- INSTRUCTIONS FOR THE TASK:
Update the entries below by replacing each occurrence of "computer-use agent" with "screen-control agent". Leave every other character unchanged.

>> Begin RECORDS FOR THE EXERCISE

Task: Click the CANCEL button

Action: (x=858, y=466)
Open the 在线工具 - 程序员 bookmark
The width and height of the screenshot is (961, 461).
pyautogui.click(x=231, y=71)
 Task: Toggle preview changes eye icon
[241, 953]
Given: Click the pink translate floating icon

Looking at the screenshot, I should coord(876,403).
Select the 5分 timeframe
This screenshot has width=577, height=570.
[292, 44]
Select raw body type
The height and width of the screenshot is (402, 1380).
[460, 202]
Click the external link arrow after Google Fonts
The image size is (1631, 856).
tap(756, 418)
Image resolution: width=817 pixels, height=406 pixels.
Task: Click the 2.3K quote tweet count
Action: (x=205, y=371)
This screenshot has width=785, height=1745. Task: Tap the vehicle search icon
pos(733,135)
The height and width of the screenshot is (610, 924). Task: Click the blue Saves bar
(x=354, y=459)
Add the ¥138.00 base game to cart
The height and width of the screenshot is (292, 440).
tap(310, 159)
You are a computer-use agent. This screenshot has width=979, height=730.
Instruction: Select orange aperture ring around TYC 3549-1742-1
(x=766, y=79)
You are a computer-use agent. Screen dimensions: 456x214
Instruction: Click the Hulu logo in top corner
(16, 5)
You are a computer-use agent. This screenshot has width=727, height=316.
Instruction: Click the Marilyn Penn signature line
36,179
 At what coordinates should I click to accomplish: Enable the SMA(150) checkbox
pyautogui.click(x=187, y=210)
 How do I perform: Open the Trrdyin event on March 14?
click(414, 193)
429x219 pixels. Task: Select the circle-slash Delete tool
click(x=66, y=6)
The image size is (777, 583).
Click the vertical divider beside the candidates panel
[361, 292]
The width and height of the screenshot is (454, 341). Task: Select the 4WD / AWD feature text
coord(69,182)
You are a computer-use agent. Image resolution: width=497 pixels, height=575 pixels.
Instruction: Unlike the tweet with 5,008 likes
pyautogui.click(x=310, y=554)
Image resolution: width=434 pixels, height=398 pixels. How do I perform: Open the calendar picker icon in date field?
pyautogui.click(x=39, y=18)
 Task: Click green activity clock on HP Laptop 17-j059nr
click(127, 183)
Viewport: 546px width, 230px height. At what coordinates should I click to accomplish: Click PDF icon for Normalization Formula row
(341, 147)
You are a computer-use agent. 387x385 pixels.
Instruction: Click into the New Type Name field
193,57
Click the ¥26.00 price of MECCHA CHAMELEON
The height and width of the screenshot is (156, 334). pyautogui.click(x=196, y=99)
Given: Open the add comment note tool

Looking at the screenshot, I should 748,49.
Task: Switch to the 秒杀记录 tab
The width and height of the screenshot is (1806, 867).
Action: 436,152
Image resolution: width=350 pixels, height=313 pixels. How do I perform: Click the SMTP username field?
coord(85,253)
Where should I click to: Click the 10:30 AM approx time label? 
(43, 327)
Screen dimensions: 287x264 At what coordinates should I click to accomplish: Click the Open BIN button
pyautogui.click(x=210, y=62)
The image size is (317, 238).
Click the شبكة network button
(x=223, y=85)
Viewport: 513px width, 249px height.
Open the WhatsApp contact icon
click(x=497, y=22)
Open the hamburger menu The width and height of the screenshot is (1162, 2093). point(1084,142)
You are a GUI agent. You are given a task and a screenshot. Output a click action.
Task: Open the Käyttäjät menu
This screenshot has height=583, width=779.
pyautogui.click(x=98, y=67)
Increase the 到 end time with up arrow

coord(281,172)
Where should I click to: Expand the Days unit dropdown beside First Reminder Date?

>> End RECORDS FOR THE EXERCISE

- EXERCISE OUTPUT:
Task: Click the CANCEL button

Action: (x=858, y=466)
Open the 在线工具 - 程序员 bookmark
The width and height of the screenshot is (961, 461).
pyautogui.click(x=231, y=71)
 Task: Toggle preview changes eye icon
[241, 953]
Given: Click the pink translate floating icon

Looking at the screenshot, I should coord(876,403).
Select the 5分 timeframe
This screenshot has width=577, height=570.
[292, 44]
Select raw body type
The height and width of the screenshot is (402, 1380).
[460, 202]
Click the external link arrow after Google Fonts
The image size is (1631, 856).
tap(756, 418)
Image resolution: width=817 pixels, height=406 pixels.
Task: Click the 2.3K quote tweet count
Action: (x=205, y=371)
This screenshot has width=785, height=1745. Task: Tap the vehicle search icon
pos(733,135)
The height and width of the screenshot is (610, 924). Task: Click the blue Saves bar
(x=354, y=459)
Add the ¥138.00 base game to cart
The height and width of the screenshot is (292, 440).
tap(310, 159)
You are a screen-control agent. This screenshot has width=979, height=730.
Instruction: Select orange aperture ring around TYC 3549-1742-1
(x=766, y=79)
You are a screen-control agent. Screen dimensions: 456x214
Instruction: Click the Hulu logo in top corner
(16, 5)
You are a screen-control agent. This screenshot has width=727, height=316.
Instruction: Click the Marilyn Penn signature line
36,179
 At what coordinates should I click to accomplish: Enable the SMA(150) checkbox
pyautogui.click(x=187, y=210)
 How do I perform: Open the Trrdyin event on March 14?
click(414, 193)
429x219 pixels. Task: Select the circle-slash Delete tool
click(x=66, y=6)
The image size is (777, 583).
Click the vertical divider beside the candidates panel
[361, 292]
The width and height of the screenshot is (454, 341). Task: Select the 4WD / AWD feature text
coord(69,182)
You are a screen-control agent. Image resolution: width=497 pixels, height=575 pixels.
Instruction: Unlike the tweet with 5,008 likes
pyautogui.click(x=310, y=554)
Image resolution: width=434 pixels, height=398 pixels. How do I perform: Open the calendar picker icon in date field?
pyautogui.click(x=39, y=18)
 Task: Click green activity clock on HP Laptop 17-j059nr
click(127, 183)
Viewport: 546px width, 230px height. At what coordinates should I click to accomplish: Click PDF icon for Normalization Formula row
(341, 147)
You are a screen-control agent. 387x385 pixels.
Instruction: Click into the New Type Name field
193,57
Click the ¥26.00 price of MECCHA CHAMELEON
The height and width of the screenshot is (156, 334). pyautogui.click(x=196, y=99)
Given: Open the add comment note tool

Looking at the screenshot, I should 748,49.
Task: Switch to the 秒杀记录 tab
The width and height of the screenshot is (1806, 867).
Action: 436,152
Image resolution: width=350 pixels, height=313 pixels. How do I perform: Click the SMTP username field?
coord(85,253)
Where should I click to: Click the 10:30 AM approx time label? 
(43, 327)
Screen dimensions: 287x264 At what coordinates should I click to accomplish: Click the Open BIN button
pyautogui.click(x=210, y=62)
The image size is (317, 238).
Click the شبكة network button
(x=223, y=85)
Viewport: 513px width, 249px height.
Open the WhatsApp contact icon
click(x=497, y=22)
Open the hamburger menu The width and height of the screenshot is (1162, 2093). point(1084,142)
You are a GUI agent. You are given a task and a screenshot. Output a click action.
Task: Open the Käyttäjät menu
This screenshot has height=583, width=779.
pyautogui.click(x=98, y=67)
Increase the 到 end time with up arrow

coord(281,172)
Where should I click to: Expand the Days unit dropdown beside First Reminder Date?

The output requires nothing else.